Gone are the days when an organization could afford to wait six months or longer for a new hire to become productive, or when they could pay recruiters to spend months researching potential hires when the information could have been mined in a matter of hours from existing employees. Take advantage of the opportunities before you to map the competitive landscape, using the expatriates you have just recruited. A war is underway, and you need to adopt warrior-like approaches.

Retention Problems Begin During the Hiring Process

Almost every action and process in recruiting is designed for short-term gain. Despite talk about being strategic, most recruiters and recruiting managers alike respond only to requisitions, placing ads, visiting job boards, attending job fairs, and mining social networking sites in an effort to fill today's job openings. There is lots of talk but little effort placed on building out truly long-term recruiting tools and strategies designed to impact the business. If all the talk were true, nearly every recruiting function on the planet would have dedicated resources to employment branding, the only long-term recruiting strategy that is designed to bring in a steady flow of high-quality applicants over a period of many years.



Employment branding stands alone as the only approach corporate recruiting managers can leverage to guarantee an end to their talent shortage problem. Unfortunately, most corporate recruiting managers spend less than 5% of their budgets on this powerful long-term solution. In direct contrast, firms that have taken the time to invest in building a great employment brand like Google and Southwest Airlines have not only dominated their industries, but they have also turned the common talent shortage problem into a more desirable talent "sorting" problem. If you're tired of constantly fighting fires and of being continually bashed year in and year out by your managers for failing to produce a high volume of high-quality candidates, it's time to shift your focus to the only solution that can reduce your job stress and make you a hero.


The primary reason why corporate recruiting managers under appreciate and under utilize a corporate branding strategy is because they have done a poor job in making the business case for investing in their firm's employment brand. You can't make a compelling business case unless you first know the possible benefits of the branding strategy. Over the years, Dr. Sullivan advised dozens of firms on building a compelling employment brand (including a Fortune #1 Best Place to Work winner) and, as a result, have identified the many benefits that a successful employment-branding program can provide. When demonstrated, these benefits can help sway even the most cynical nonbelievers:
· A Long-Term Impact. Once you have successfully built your employment brand, you can expect the positive impacts on recruiting to continue for at least five years baring any major PR issues surrounding your company.
· An Increased Volume of Unsolicited Candidates. You will significantly increase the number of applicants that your firm receives each year. In some cases, applications will increase by 500%.
· Higher Quality Candidates. Not only will you get more applicants, but the quality of your candidates will improve dramatically to the point where you will start getting applications from individuals who never would have considered your firm in the past.
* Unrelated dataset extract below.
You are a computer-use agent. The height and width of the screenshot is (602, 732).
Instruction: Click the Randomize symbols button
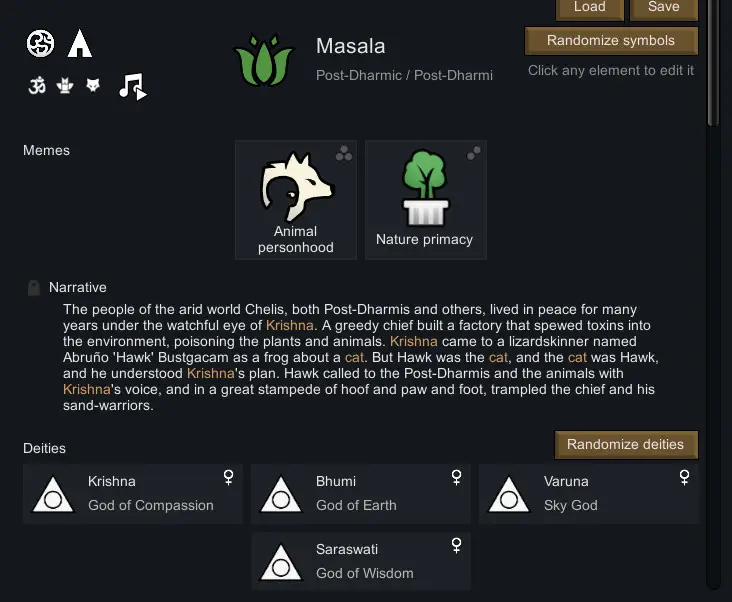[x=611, y=41]
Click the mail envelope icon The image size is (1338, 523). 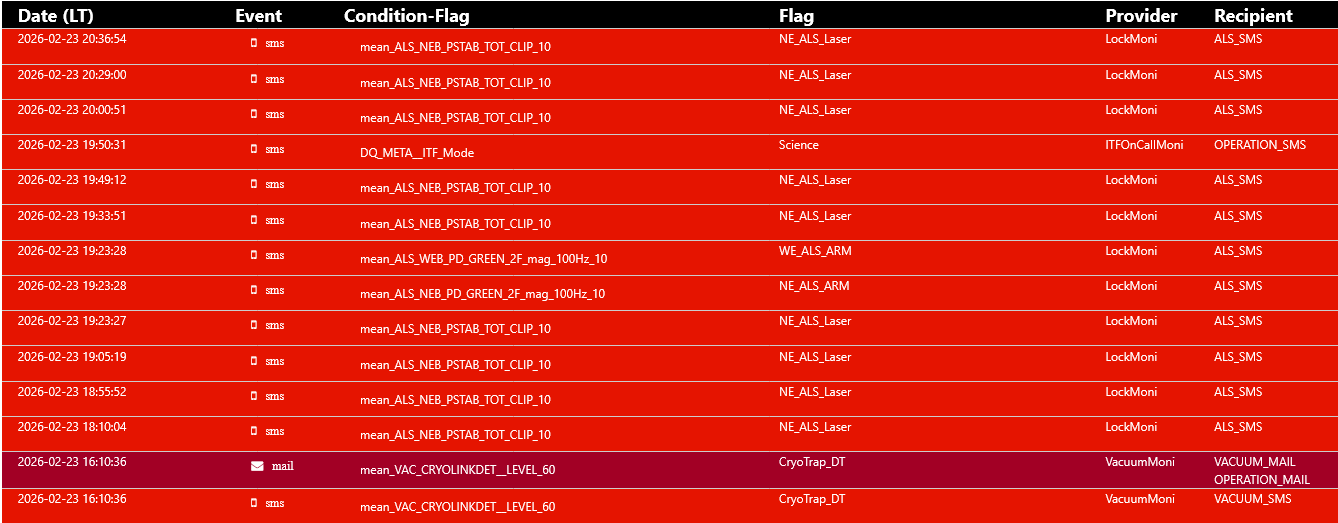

A great employment brand that highlights your firm's focus on innovation is necessary in order to attract game-changers, managers, and innovators who demand it!
· Higher Offer-Acceptance Rates. As your employment image becomes better known and more powerful, your offer acceptance rates will improve dramatically.
· Increased Employee Referrals. The percentage of hires from employee referrals will increase as a result of your employees' increased pride and knowledge about what makes their firm superior to others. Increasing the number of referrals has added benefits in that it increases employee ownership in the recruiting process, while simultaneously reducing recruiters' workloads.
· Improved Employee-Retention Rates. A compelling employment brand increases retention rates among your current employees because they will better know why working at your firm is a superior opportunity. In addition, their pride in your firm will grow as colleagues and friends routinely ask them, "Do those things really happen at your firm?" Unfortunately, the positive impact will be somewhat tempered by the fact that more firms will target your employees because of your strong employment image.
· Increased Employee Motivation. Employee motivation will be easier to maintain because of your employees' increased pride in the firm and the better management practices that are required to maintain an employer-of-choice status.
· Improved College Recruiting. Because college students are highly brand conscious, employment branding is especially effective for intern recruiting and college hiring.
· A Stronger Corporate Culture. Because one of the goals of employment branding is to develop a consistent message about what it's like to work at your firm, employment branding can help strengthen your corporate culture. This consistent message can reinforce corporate values and guide behaviors while a consensus develops across the enterprise among managers and employees with regards to what it means to be a part of the organization.
· Decreased Corporate Negatives. Effective branding programs identify and counter negative comments about your firm. This effort can decrease both the number and the severity of the negative comments that appear in the media and online.
· Ammunition for Employees and Managers. Most employment-branding efforts include elements that gather and centralize information on your firm's best practices and its compelling stories. As a result of this effort, it is much easier to provide every employee with an arsenal of information and stories they can share with colleagues in the media about what makes working for the organization the best possible opportunity.
· Increased Manager Satisfaction. The resulting higher quality of candidates and higher offer-acceptance rate means that hiring managers will have to devote less time to interviews, and they will be more satisfied with the recruiting function.
· Increased Media Exposure. As a result of winning awards, being placed on "best places to work" lists, and having managers give presentations at industry events, the amount of media exposure that your firm will receive will increase dramatically. Having the media brag about your firm's excellent people-management practices adds a level of external credibility that no recruitment ad can provide. As a result of this initial exposure, the number of times that reporters and benchmarking individuals will call your firm for future stories will also increase.
· A Competitive Advantage. Because employment branding efforts include extensive metrics and side-by-side comparisons with talent competitors, you ensure that your talent-management approaches are differentiated and continually superior. This superiority over competitors not only impresses senior managers, but it also improves your chances of winning over candidates who also apply for positions at your competitors.
· Increased Shareholder Value. The Russell Investment Group has demonstrated that being listed on Fortune's Best Places to Work list and the resulting improved employer image can positively impact a firm's stock price. Google, for example, has noted in its SEC filing the important role that recruiting and retention play in its continued business growth.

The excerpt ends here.